Beneficial effect of a CXCR4 agonist in murine models of systemic inflammation

Hongkuan Fan  1 Donald WongSarah H AshtonKeith T BorgPerry V HalushkaJames A Cook
Affiliations

Beneficial effect of a CXCR4 agonist in murine models of systemic inflammation

Hongkuan Fan et al. Inflammation. 2012 Feb.

Abstract

The chemokine CXC receptor 4 (CXCR4) is activated by stromal cell-derived factor (SDF-1α).

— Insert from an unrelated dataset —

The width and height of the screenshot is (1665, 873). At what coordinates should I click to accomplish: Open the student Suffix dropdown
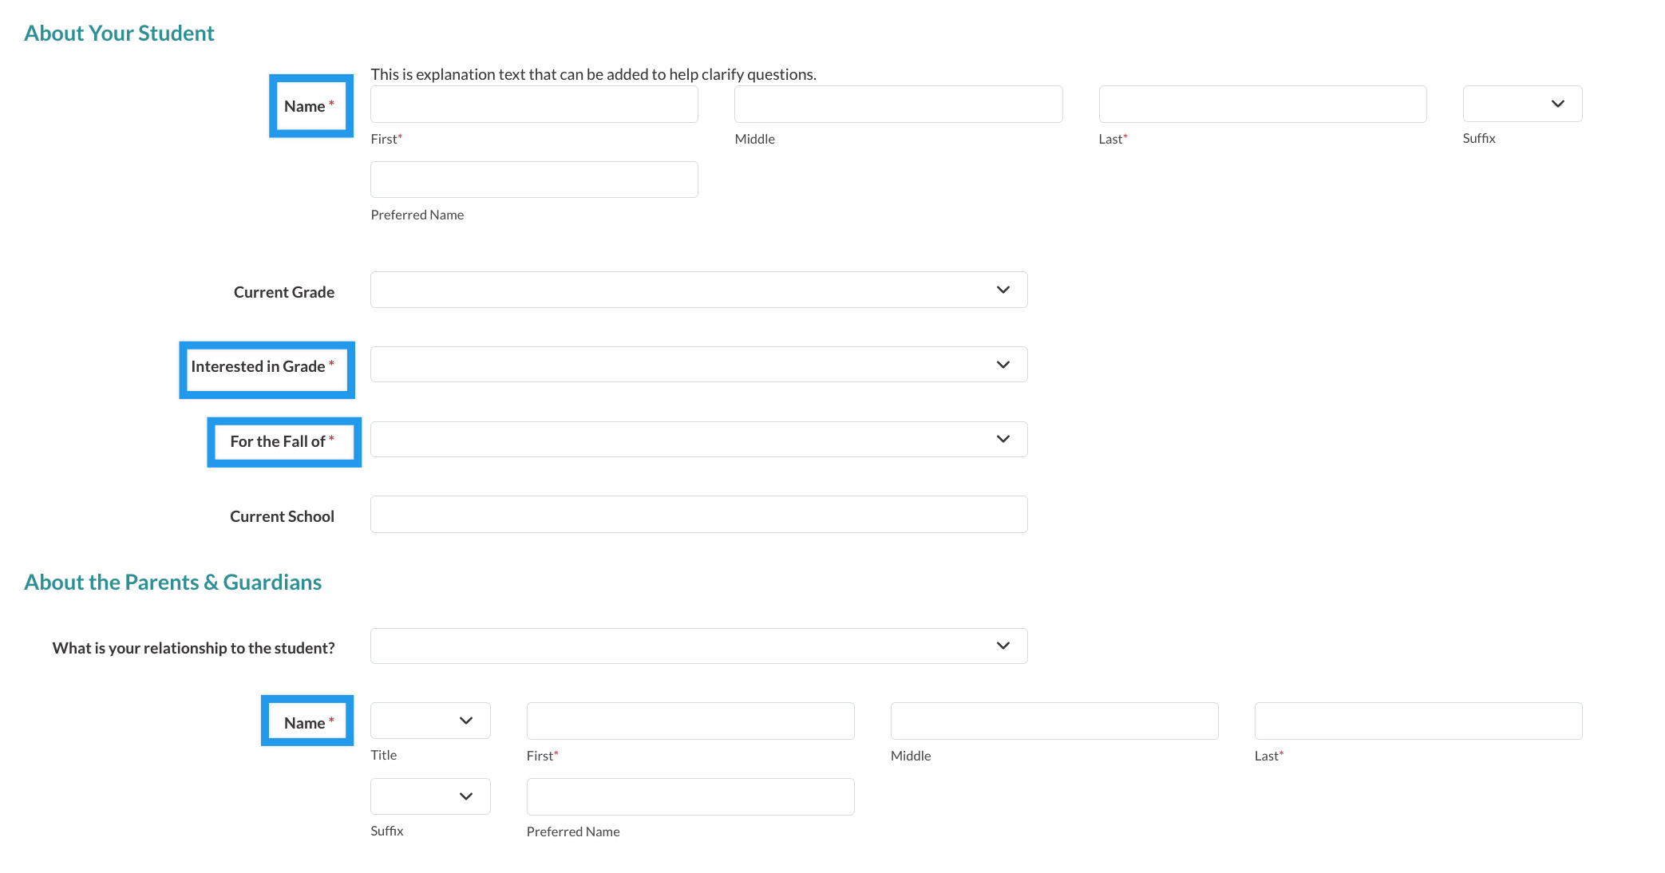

CXCR4 may be part of a lipopolysaccharide (LPS) sensing co-clustering complex that modulates TLR4 activation and evidence suggest that SDF-1α can activate anti-inflammatory signaling pathways and suppress inflammation. In the present study we examined the hypothesis that the SDF-1α peptide analog and CXCR4 agonist CTCE-0214 is anti-inflammatory in three distinct models of murine systemic inflammation. Our findings demonstrate that CTCE-0214 in vivo significantly suppressed plasma tumor necrosis factor alpha (TNF-α) increases in acute endotoxemia and following zymosan-induced multiple organ dysfunction syndrome (MODS). In both models, CTCE-0214 did not suppress plasma increases in the anti-inflammatory cytokine interleukin (IL)-10. CTCE-0214 improved survival without antibiotics in a model of severe sepsis induced by cecal ligation and puncture (CLP). CTCE-0214 also decreased plasma increases in IL-6 but not TNF-α and IL-10 in response to CLP-induced inflammation. We demonstrated in a moderately severe model of CLP (one puncture) that IL-6 levels at 24 h were similar to sham controls. However in severe CLP (two punctures) plasma IL-6 levels were markedly elevated. Plasma SDF-1α levels varied inversely with the plasma IL-6. In addition to the beneficial effect of CTCE-0214 in these models of systemic inflammation in vivo, we also demonstrated that the analog dose dependently suppressed LPS-induced IL-6 production in bone marrow-derived macrophages. CTCE-0214 therefore may be beneficial in controlling inflammation sepsis and systemic inflammatory syndromes.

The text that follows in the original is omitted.